Ryan felt a bit sketched looking out at the next series of traverses, as was I. It was about 70 degree snow, already rolling off snowballs, and we watched a party descending fall and slide several feet in one spot. I did some quick calculations and figured we were at the turnaround point for a sunset parking lot arrival, so we decided to bail.
We fairly quickly got down to the crest of the ridge overlooking a 60 degree slope with one loaded crack across it, and decided to slide down over the faint edge where it looked more stable and glissade to the bottom. The descending party caught up, called us nuts, and mentioned the bands of cliffs below the proposed glissade path. I said “what’s the worst that could happen?”. Since I got a little faint-hearted peering down the slope when I sat down, Ryan took the lead, dropped to his butt, and down he went, a few hundred feet until he had to walk a short section. I came down next and the snow was just perfect for sliding under control. I think our ride inspired the crew behind us and they followed in our butt grooves, overtook us, and continued on down.
We continued for over 1500′ of glissading, and at about the 8500′ level we angled off to the cliff bands where the snowshoes were cached. The next couple hours were pure misery as Ryan worked his way up through very deep wet slushy snow to the snowshoes, and I ended up just going down to the ridgeline leading off to the Dry Canyon Trail to wait. I called Ryan to verify and he said he’d bring mine down.
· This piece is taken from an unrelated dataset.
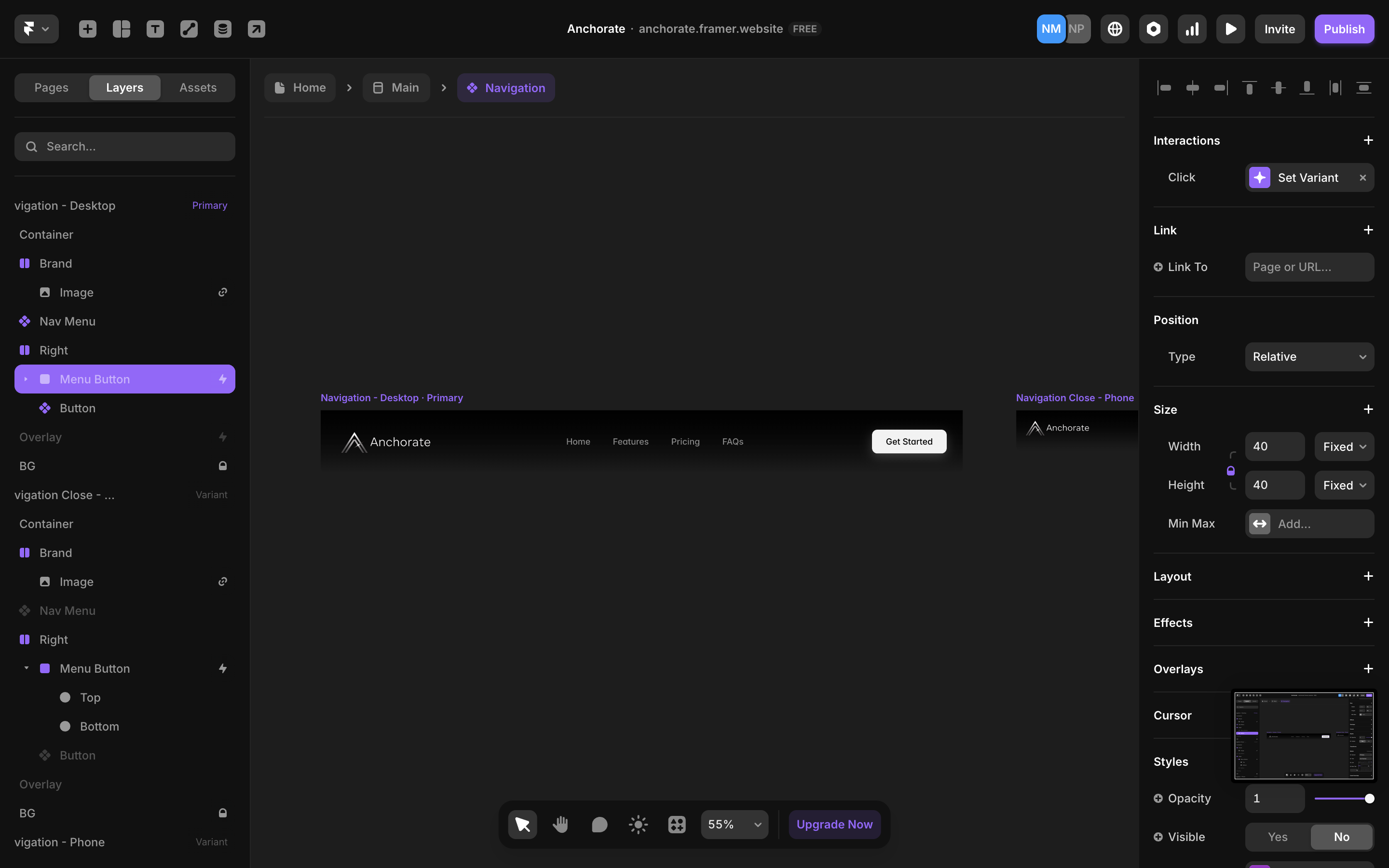Switch to the Pages tab
1389x868 pixels.
51,88
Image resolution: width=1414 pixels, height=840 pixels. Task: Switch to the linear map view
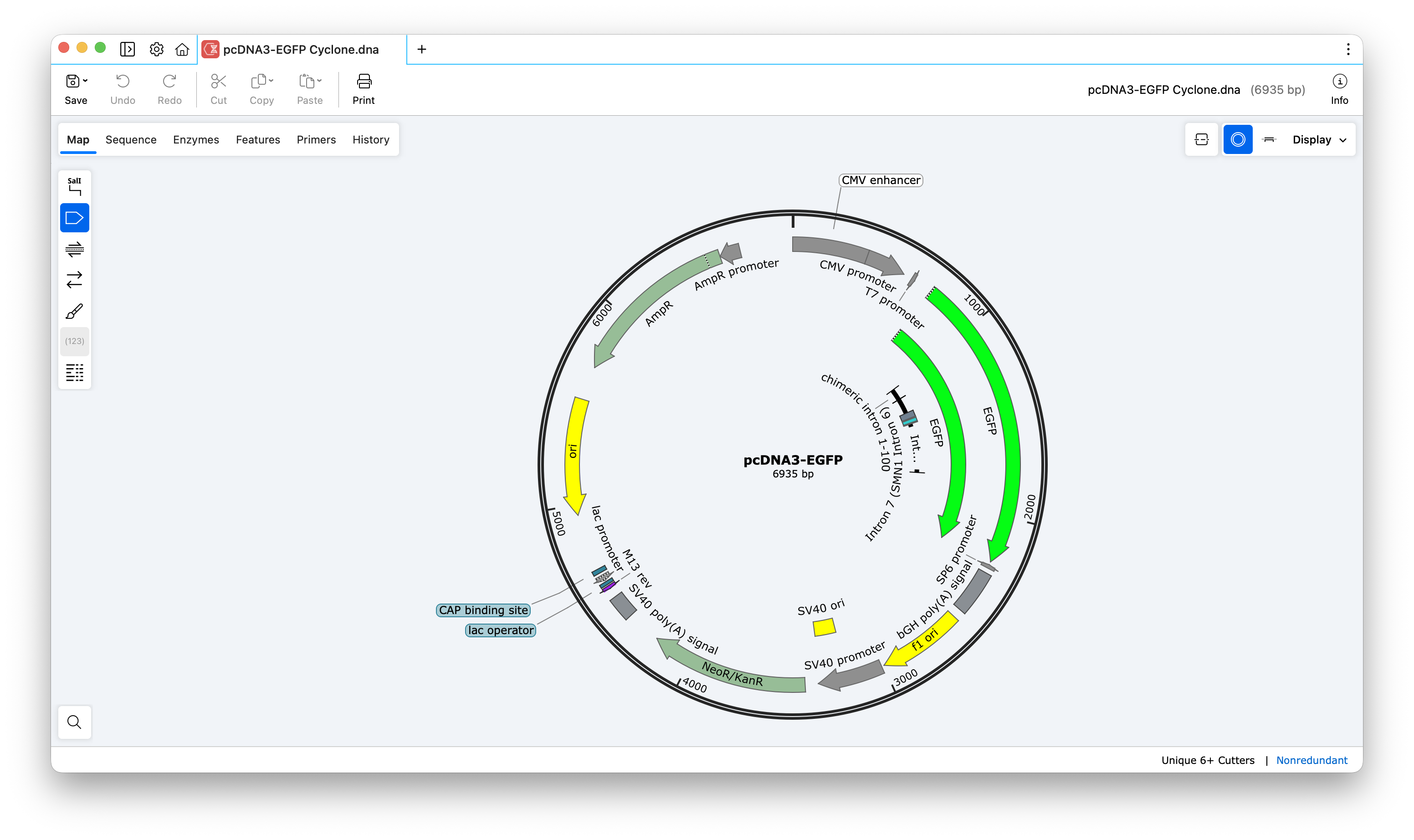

In the meantime, with the wet snow my boots had filled with water, so I took off my boots, socks and liners, and wrung out my socks and replaced them without the liners, since they were wool and would provide some warmth I hoped.
Ryan finally made it down with the snowshoes and I put them on, but forgot to unlock the left platform riser (for ascending steep slopes) and had to stop to pop it down, since it kept kicking me forward to a near-fall. We got to the Dry Canyon Trail and found a large field of wind-blown crust over melted out granules. Our steps kicked up granules over the surface and they slid down the ice sounding like a rain-stick. Along the trail through the darkening trees we discussed ideas for greater success next year. Is that a sign of denial? or just that we’re climbers?
Ryan stopped to change his wet socks and I wrung mine out once again (the foam liner was filled with water and kept pumping into my socks). I called Angie for a “rescue” of dry warm socks and shoes and clothes since my feet were really numb and swollen from the ice water in my boots. We kept our snowshoes on until the trail devolved into mud with a snowbank along the shady side just under 7000′ and then I was eager to just get home, so we booked it down the trail arriving just before sunset became darkness.
My right quad was throbbing from the effort, and I immediately kicked off my muddy boots to let my feet dry. We said our goodbyes, and Ryan drove home while I chugged hot EmergenC while changing in Angie’s car. I slept in until 11 the next day (Daylight Savings). I got the pictures up to Picasa a day or two later for your enjoyment.